» WORK REQUIRED
Write out the lines of the entries below word for word, beginning at the very first line and stopping after the line that has "Action: point(860,23)".

[Data listing]
----
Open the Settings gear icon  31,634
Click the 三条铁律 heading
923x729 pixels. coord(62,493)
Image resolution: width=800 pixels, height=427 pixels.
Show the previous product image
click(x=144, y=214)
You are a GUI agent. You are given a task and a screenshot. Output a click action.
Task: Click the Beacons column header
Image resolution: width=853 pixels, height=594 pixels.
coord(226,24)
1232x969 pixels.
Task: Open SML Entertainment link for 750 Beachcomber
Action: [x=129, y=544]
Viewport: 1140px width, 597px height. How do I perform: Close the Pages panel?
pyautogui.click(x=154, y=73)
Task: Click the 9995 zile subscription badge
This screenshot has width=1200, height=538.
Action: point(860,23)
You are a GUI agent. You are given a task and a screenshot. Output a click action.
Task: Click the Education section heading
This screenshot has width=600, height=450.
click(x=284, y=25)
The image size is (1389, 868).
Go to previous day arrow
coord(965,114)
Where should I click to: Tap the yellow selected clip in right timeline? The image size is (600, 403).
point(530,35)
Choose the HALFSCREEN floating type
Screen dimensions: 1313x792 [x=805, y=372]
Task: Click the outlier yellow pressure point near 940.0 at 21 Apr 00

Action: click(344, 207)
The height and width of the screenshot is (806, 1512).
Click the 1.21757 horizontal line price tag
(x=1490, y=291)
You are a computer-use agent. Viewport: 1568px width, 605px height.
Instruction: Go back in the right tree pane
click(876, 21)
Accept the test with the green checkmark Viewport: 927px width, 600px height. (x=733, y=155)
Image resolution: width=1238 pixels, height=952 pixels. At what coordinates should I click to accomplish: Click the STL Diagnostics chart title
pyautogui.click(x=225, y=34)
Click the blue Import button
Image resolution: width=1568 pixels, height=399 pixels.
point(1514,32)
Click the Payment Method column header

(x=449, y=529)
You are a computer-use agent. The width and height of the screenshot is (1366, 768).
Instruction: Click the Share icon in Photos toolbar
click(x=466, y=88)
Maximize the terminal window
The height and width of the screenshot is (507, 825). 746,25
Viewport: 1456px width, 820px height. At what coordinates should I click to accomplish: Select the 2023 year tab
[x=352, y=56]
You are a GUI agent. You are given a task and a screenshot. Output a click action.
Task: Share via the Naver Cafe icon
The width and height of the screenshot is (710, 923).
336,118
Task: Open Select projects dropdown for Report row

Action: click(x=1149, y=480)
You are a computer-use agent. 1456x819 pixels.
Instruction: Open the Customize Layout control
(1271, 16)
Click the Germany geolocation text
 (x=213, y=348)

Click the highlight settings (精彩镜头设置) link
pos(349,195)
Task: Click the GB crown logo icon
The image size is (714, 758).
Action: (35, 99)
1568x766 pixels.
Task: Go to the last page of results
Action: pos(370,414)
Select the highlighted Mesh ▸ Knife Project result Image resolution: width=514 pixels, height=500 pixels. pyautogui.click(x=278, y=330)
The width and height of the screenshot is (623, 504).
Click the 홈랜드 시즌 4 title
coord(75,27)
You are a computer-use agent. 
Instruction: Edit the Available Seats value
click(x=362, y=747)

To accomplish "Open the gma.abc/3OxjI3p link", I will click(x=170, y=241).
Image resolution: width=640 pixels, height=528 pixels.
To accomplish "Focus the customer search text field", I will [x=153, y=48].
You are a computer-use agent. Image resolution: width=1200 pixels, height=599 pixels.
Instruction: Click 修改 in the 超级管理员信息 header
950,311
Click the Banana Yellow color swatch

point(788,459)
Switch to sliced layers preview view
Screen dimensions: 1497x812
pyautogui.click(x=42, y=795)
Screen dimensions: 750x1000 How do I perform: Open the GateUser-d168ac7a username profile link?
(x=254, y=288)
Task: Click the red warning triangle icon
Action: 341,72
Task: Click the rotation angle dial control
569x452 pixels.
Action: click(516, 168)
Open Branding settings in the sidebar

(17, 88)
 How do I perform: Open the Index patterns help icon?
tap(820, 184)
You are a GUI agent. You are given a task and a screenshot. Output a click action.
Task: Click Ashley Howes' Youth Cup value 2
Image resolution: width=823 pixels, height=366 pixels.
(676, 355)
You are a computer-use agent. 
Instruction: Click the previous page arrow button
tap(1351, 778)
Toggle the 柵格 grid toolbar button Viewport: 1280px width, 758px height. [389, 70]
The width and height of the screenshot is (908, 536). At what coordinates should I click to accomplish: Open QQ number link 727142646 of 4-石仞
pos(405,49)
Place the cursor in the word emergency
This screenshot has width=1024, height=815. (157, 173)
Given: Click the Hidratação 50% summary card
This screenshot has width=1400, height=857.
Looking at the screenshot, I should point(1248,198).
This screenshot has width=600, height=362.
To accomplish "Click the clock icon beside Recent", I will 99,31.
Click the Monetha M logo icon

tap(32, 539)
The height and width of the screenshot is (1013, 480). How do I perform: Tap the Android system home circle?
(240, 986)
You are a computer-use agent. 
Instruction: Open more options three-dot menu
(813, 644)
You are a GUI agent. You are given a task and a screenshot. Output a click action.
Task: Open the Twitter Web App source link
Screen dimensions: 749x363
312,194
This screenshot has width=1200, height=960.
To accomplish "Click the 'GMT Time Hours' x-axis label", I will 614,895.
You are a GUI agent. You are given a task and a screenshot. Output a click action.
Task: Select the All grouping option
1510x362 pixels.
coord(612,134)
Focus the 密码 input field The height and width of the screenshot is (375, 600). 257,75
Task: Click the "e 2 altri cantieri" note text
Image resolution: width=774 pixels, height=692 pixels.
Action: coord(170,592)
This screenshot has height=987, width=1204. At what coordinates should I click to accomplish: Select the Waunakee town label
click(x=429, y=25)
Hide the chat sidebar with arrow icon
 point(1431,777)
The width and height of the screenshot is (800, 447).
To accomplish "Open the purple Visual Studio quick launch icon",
----
» PROBLEM SOLUTION
Open the Settings gear icon  31,634
Click the 三条铁律 heading
923x729 pixels. coord(62,493)
Image resolution: width=800 pixels, height=427 pixels.
Show the previous product image
click(x=144, y=214)
You are a GUI agent. You are given a task and a screenshot. Output a click action.
Task: Click the Beacons column header
Image resolution: width=853 pixels, height=594 pixels.
coord(226,24)
1232x969 pixels.
Task: Open SML Entertainment link for 750 Beachcomber
Action: [x=129, y=544]
Viewport: 1140px width, 597px height. How do I perform: Close the Pages panel?
pyautogui.click(x=154, y=73)
Task: Click the 9995 zile subscription badge
This screenshot has width=1200, height=538.
Action: point(860,23)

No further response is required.